Here, we outline the process of creating an MDAKit that fulfills all of the requirements for acceptance into the MDAKit registry. For a video walk-through of this tutorial, watch our recorded tutorial on YouTube.

Unlike the code in the core MDAnalysis library, the structure of an MDAKit is much less restrictive. In order to be accepted, there are several requirements that must be addressed:

  1. Code in the package uses the MDAnalysis library

  2. The code is open source and published under an OSI approved license

  3. Code is versioned and provided in an accessible version-controlled repository (GitHub, GitLab, Bitbucket, etc.)

  4. Code authors and maintainers are clearly designated

  5. Minimal documentation is provided (what your code does, how to install it, and how to use it)

  6. At least minimal regression tests are present; continuous integration is encouraged

  7. The source code is installable as a standard package

It is also highly encouraged that the MDAKit also satisfies:

  1. Information on bug reporting, user discussions, and community guidelines is made available

  2. The code is made available on a package distribution platform (e.g. PyPi or conda-forge).

These requirements ensure that registered packages are FAIR-compliant and hold up to an ideal scientific standard. Without prior experience, some of the requirements listed above can be daunting. To aid in this process, we make use of the MDAKit cookiecutter in this example.

Building from the cookiecutter

The MDAKits cookiecutter template (using the Cookiecutter tool) can be used to rapidly develop a FAIR-compliant MDAKit by generating placeholder code for documentation, testing, and installation. While its usage is outlined in detail in the MDAKit cookiecutter documentation, here we provide a full walk-through for creating an RMSF analysis kit, recreating the functionality of the RMSF analysis class in the core library.

Starting from an environment with Python 3.10+ and the Cookiecutter tool, the MDAKit template is generated using

$ cookiecutter gh:MDAnalysis/cookiecutter-mdakit

project_name [ProjectName]: rmsfkit
repo_name [rmsfkit]:
package_name [rmsfkit]:
description [A short description of the project.]: A package to perform RMSF analysis on molecular dynamics data.
github_username [Your personal GitHub username]: myusername
github_host_account [GitHub account for hosting rmsfkit (e.g. myusername or an organization account). Press Enter to use myusername]:
author_name [Your name (or your organization/company/team)]: Firstname Lastname
author_email [Your email (or your organization/company/team)]: [email protected]
Select dependency_source:
1 - Prefer conda-forge over the default anaconda channel with pip fallback
2 - Prefer default anaconda channel with pip fallback
3 - Dependencies from pip only (no conda)
Choose from 1, 2, 3 [1]:
Select include_ReadTheDocs:
1 - y
2 - n
Choose from 1, 2 [1]:
template_analysis_class [Class name to template (e.g.
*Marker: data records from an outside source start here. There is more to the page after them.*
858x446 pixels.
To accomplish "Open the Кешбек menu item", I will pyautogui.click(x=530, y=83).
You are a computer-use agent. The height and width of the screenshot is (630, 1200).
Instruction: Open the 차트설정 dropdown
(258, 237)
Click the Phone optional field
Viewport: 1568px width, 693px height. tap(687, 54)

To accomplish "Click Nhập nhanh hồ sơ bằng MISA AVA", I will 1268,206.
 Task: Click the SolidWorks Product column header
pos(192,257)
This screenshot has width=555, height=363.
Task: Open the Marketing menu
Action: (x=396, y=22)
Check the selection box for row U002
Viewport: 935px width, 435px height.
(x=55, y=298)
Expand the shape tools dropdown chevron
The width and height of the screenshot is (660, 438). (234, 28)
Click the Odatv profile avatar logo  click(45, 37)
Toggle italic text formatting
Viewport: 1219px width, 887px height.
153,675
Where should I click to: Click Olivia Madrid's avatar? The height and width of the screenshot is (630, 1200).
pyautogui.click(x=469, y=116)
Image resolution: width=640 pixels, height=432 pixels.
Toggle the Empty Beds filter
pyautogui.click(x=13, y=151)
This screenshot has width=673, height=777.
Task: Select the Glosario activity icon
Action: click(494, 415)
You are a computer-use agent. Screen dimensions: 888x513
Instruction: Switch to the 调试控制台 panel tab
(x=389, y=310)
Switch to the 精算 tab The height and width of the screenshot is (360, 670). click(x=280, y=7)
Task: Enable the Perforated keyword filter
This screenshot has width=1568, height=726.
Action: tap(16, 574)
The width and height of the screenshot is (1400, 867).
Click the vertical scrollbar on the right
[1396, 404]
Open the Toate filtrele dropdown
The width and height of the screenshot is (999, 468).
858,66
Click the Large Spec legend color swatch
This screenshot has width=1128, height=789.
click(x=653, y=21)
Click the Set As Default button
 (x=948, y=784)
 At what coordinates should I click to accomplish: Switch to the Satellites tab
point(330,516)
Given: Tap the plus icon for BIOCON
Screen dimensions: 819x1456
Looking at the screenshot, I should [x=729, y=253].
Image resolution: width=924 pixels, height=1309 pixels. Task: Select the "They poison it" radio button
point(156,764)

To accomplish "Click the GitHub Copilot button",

Rmsfkit ). Press Enter to skip including analysis templates]:

This generates a new git repository named rmsfkit (note that the author of the initial commit will match that of the user’s global git configurations). Navigating into this directory, we find the following notable files and directories:

  1. LICENSE – defaults to GLPv2+

  2. pyproject.toml – pip dependencies

  3. MANIFEST.in – Packaging information

  4. README.md – Project description and typically landing page content rendered on GitHub

  5. docs/ – Sphinx documentation template, instructions and build environment documented within!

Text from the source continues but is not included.